_TEXT EXTRACT_
* START *
Banská Štiavnica and Surrounding Technical Monuments – cultural heritage site

Banská Štiavnica Historic Town and Surrounding Technical Monuments UNESCO World Heritage Site was entered onto the List of the World Heritage at Cartagena (Columbia) in 1993, based on criteria (iv) and (v). Criterion (iv) means that the town and the historic technology in its environs represent a unique symbiosis of the technicised landscape and urban environment determined by the local mineral deposits and the ensuing prosperity, while criterion (v) means that the locality is a rare example of human settlement which is representative in the given culture above all if it is vulnerable due to the effects of irreversible changes connected with conclusion of the mining activity and moving of the Mining Academy.
The town of Banská Štiavnica lies in the southern part of central Slovakia in the valley of the Štiavnické Mountains. The World Heritage here covers the territory of the surrounding hills and settlements dotted by artefacts of historic technologies which stand testimony to the highly developed mining activity of the past.
Since time immemorial Banská Štiavnica and its environs have been connected with mining and the use of noble metals like gold and especially silver. Thanks to the abundance of these metals, Banská Štiavnica was sometimes referred to as a ‘silver town’. Its coat of arms features two lizards, a golden and silver one connected by a legend narrating how the metals were discovered.
* END *
_DATA EXTRACT_
* START *
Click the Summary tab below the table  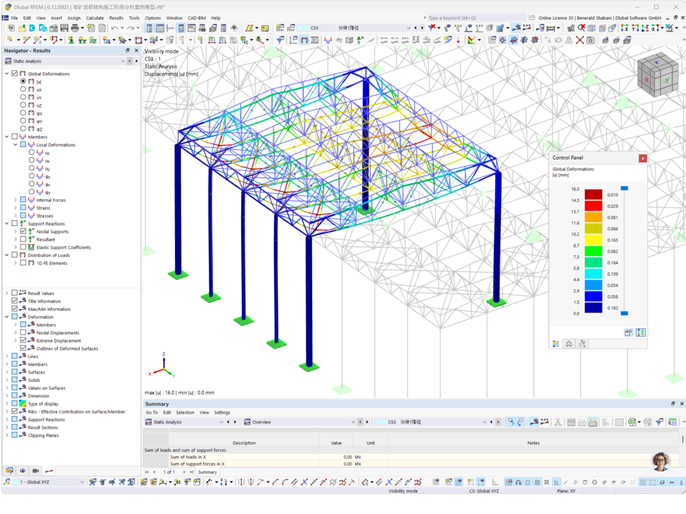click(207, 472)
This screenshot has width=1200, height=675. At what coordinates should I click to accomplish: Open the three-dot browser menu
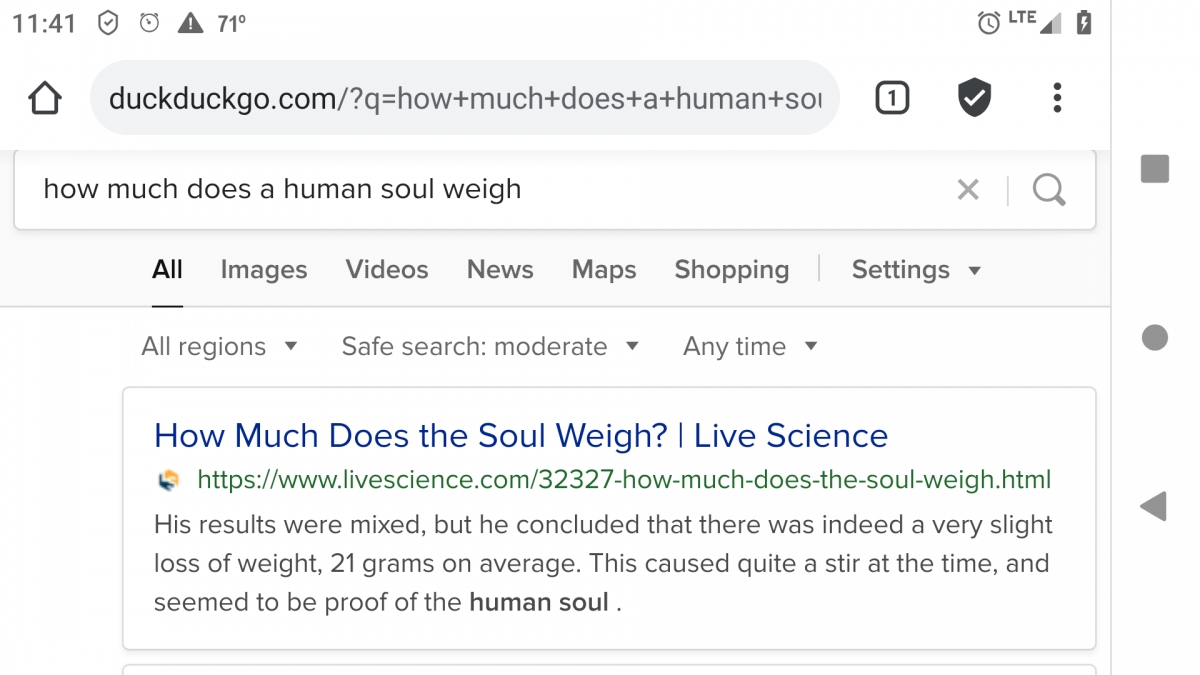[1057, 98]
* END *
_CHALLENGE_
In the text on Banská Štiavnica, what does the town's coat of arms show?

_REPLY_
Two lizards, one golden and one silver.